GIVEN DATA –
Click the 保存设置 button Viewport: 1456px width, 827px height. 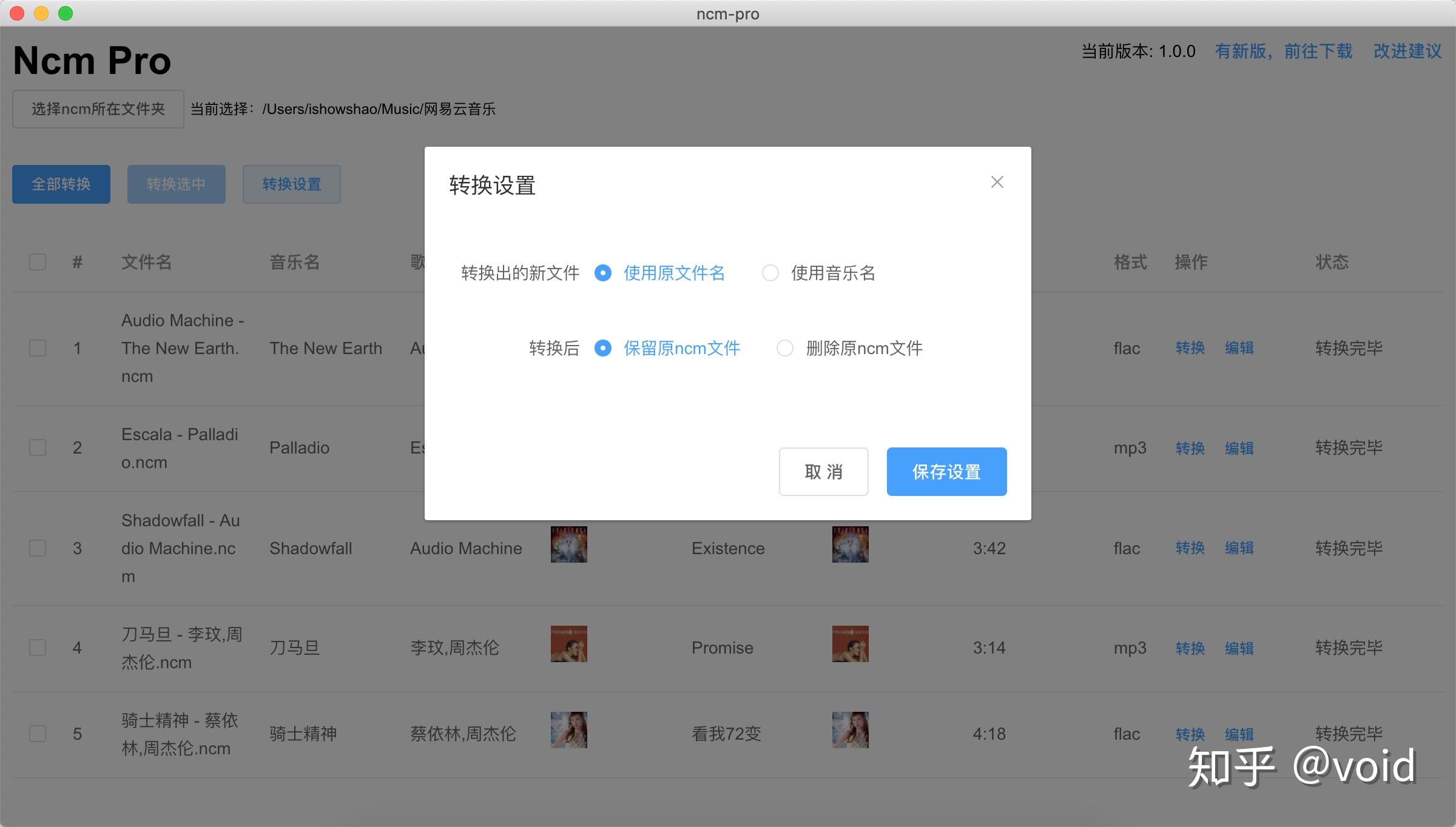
==
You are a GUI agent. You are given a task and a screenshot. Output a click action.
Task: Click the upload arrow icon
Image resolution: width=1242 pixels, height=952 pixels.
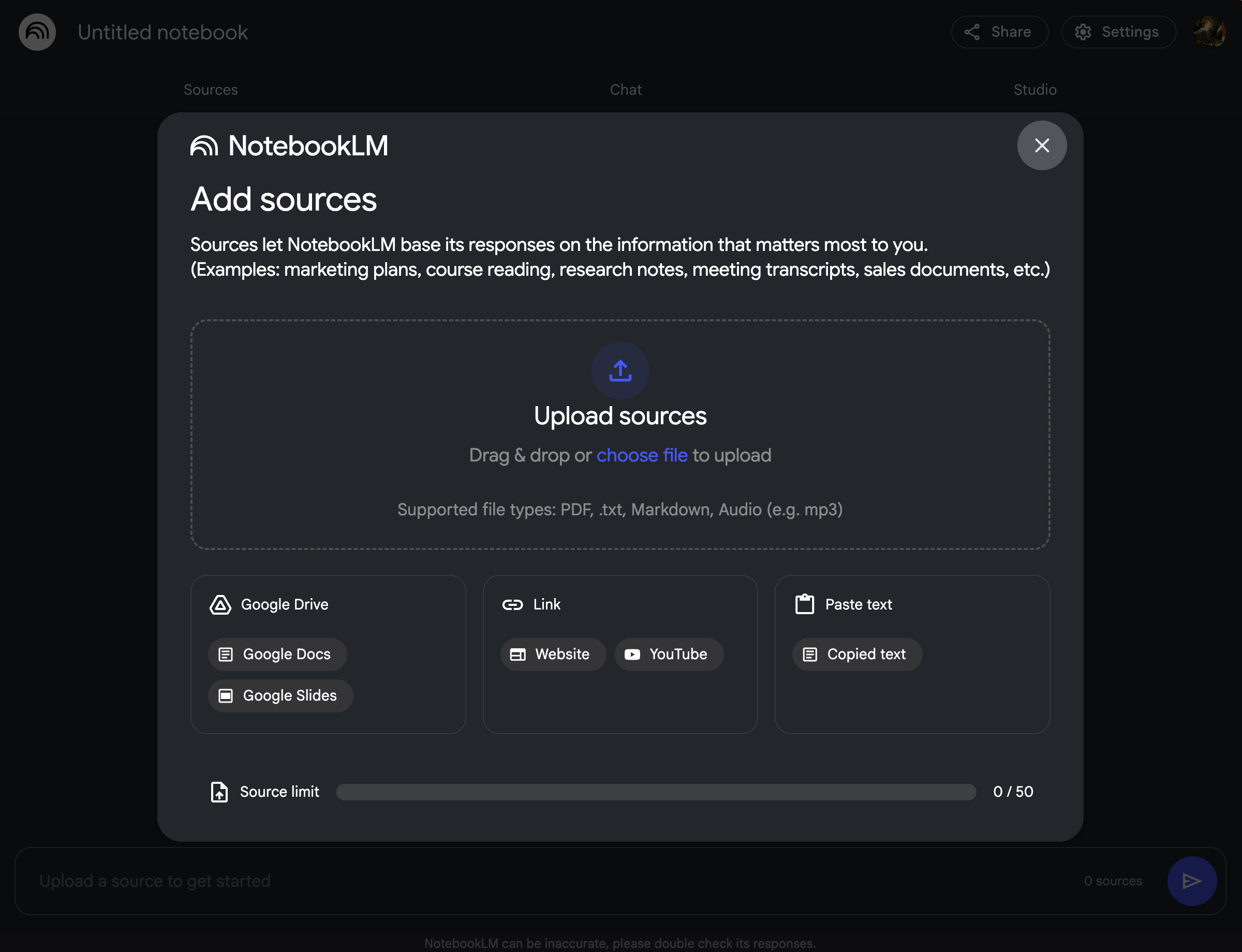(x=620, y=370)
--
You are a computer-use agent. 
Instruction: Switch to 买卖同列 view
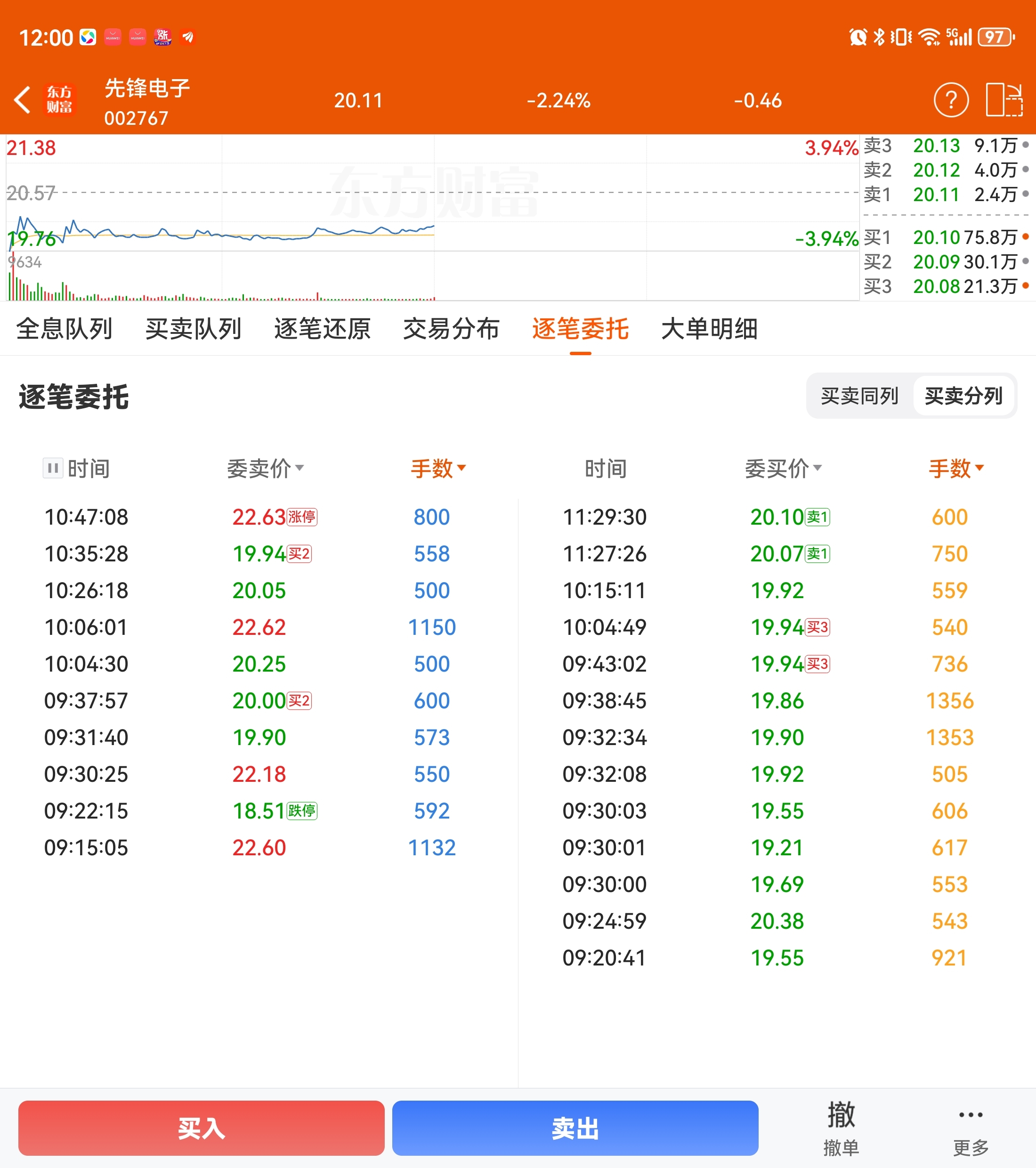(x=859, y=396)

BRIEF –
In the material above, which lines contain "agent"? Copy each of them.

EXERCISE RESULT –
You are a GUI agent. You are given a task and a screenshot. Output a click action.
You are a computer-use agent. 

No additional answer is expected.